Last week we got the Autumn statement from the chancellor, which can be summed up with the following points:
■Spending to increase 12% in four years
■from 2010 to 2017 the national debt will double
■Osbourne to borrow 55% more Darling over the life of this parliament
We also learned that the now projected level of UK debt in March 2017 will be £1498bn, this of course is the ‘massaged’ number which looks the ‘best’ – It doesn’t include unfunded liabilities (stuff the government has promised to pay in the future but hasn’t worked out how to pay for yet), when you do that the real debt is a staggering £4.2tn. It also doesn’t include all the money the UK taxpayer ‘gave’ to bailout the banks, when you do that the figure is well over £2tn.
But for the sake of this analysis we’ll use the ‘massaged’ number of £1498bn. There has been as a very close correlation between debt and the gold price of the past 60 years. Simply put the higher the national debt the higher the price of gold.


First let’s take a look at the previous bull market in gold which in the UK started in 1966 and ended in 1980.
In 1966 the national debt of the UK was £31.34bn. In 1980 that number had risen to £98.2bn – a rise of 215%.
In 1966 an ounce of gold in the UK was just £12.50 (yes it really was that cheap) and by 1980 the gold price peaked at £371 – a rise of more than 2800%.
In 2000 the national debt was £345bn, today that number stands at well over £1tn, a rise of 190%. Gold in 2000 was around £185, today gold trades around £1070, a rise 478%, a much smaller rise than back in the previous bull market.
It’s probably more useful to look at the national debt as a ratio to gold to get a good idea of just what is going on.

We can see that from 1950 to 1970 the ratio between debt and gold was very stable, on average it took £0.45 of debt to cover 1 ounce of gold.

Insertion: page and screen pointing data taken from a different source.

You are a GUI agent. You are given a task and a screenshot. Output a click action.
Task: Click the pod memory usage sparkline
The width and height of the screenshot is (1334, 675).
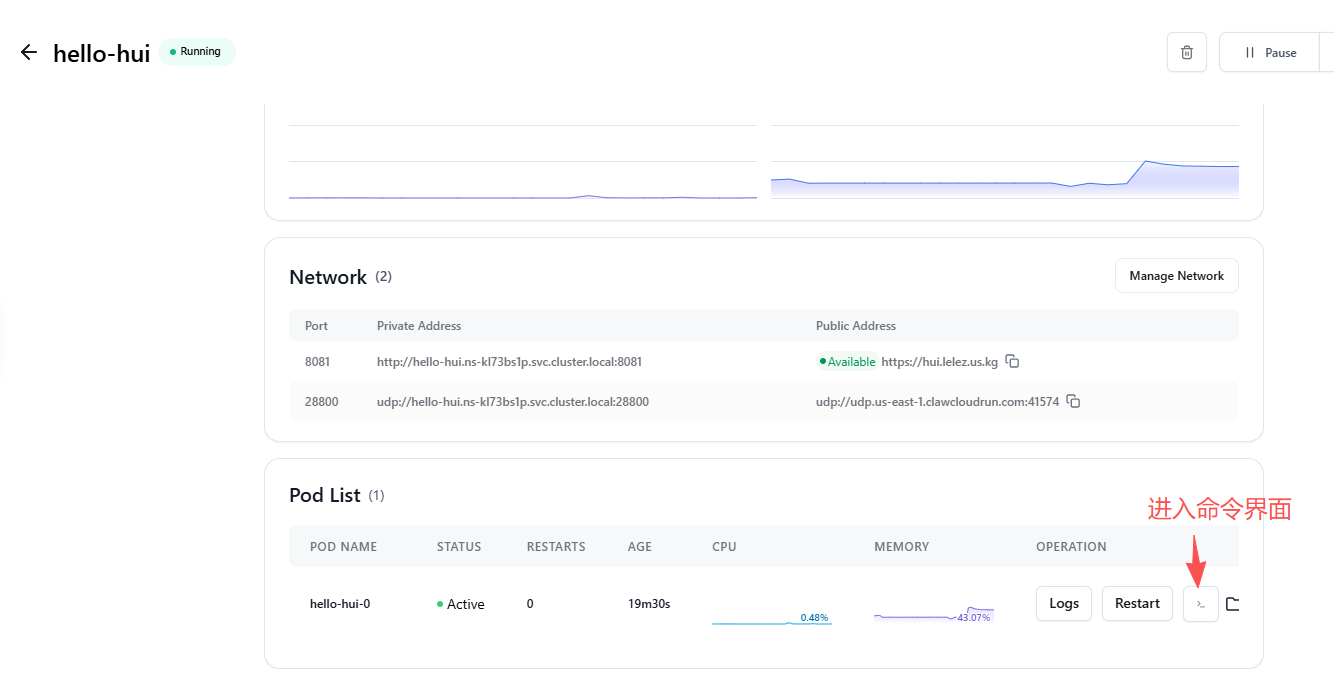point(933,615)
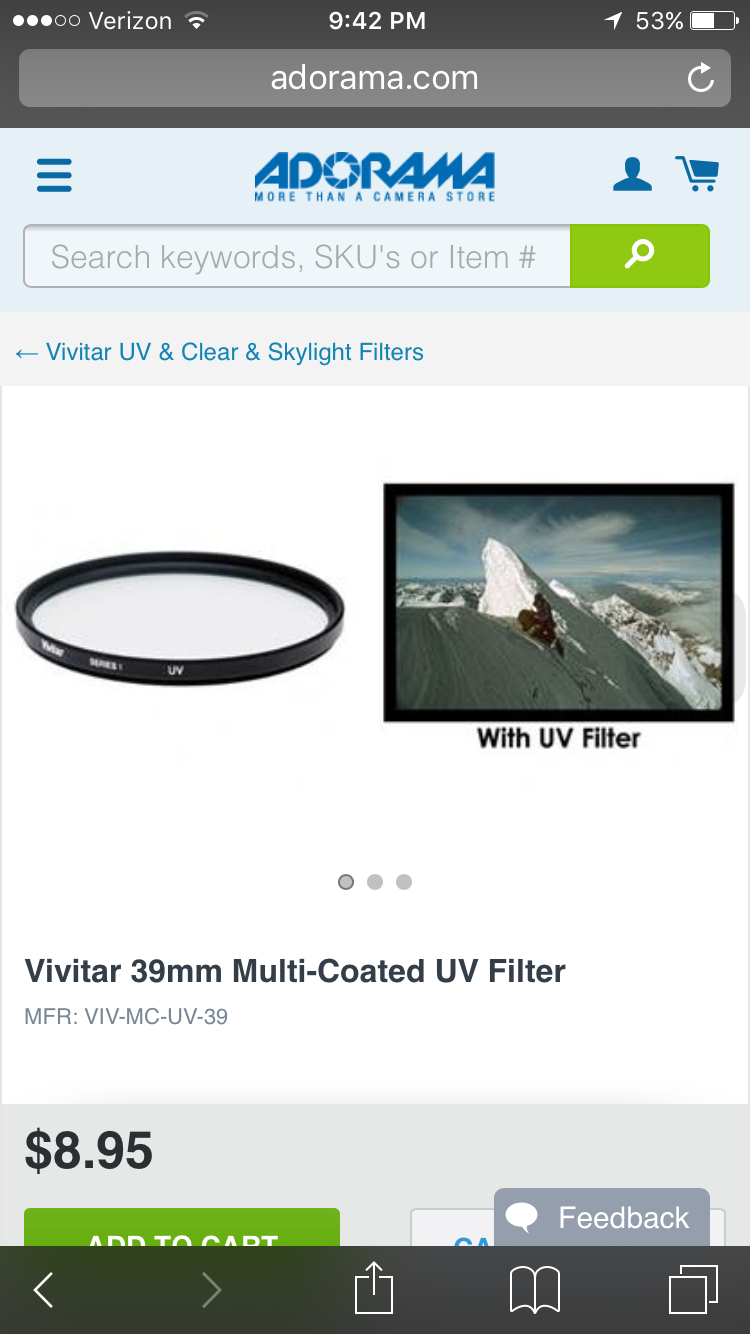Tap the Adorama logo
750x1334 pixels.
coord(375,176)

But this all changed in the 70s and the ratio started to rise rapidly. It peaked in 1980 when the ratio got as high as 3.78. There was then a steady decline until around 2000 when the ratio has started moving back up again.
But note that even despite the rise in gold over the past 10 years the ratio is still very low. This is because the debt increase has been rising faster than the rise in the price of gold. In fact over the past year or so we can see that there has actually been a downturn in the ratio.
So what sort of price levels would gold now have to reach to get anywhere near that 3.78 ratio level? Today it would take a gold price of around £4500 to get back to that ratio, but in a few years when the national debt is projected to hit £1.5tn it will take a gold price of more than £5,500 to match the ratio from the 1980’s.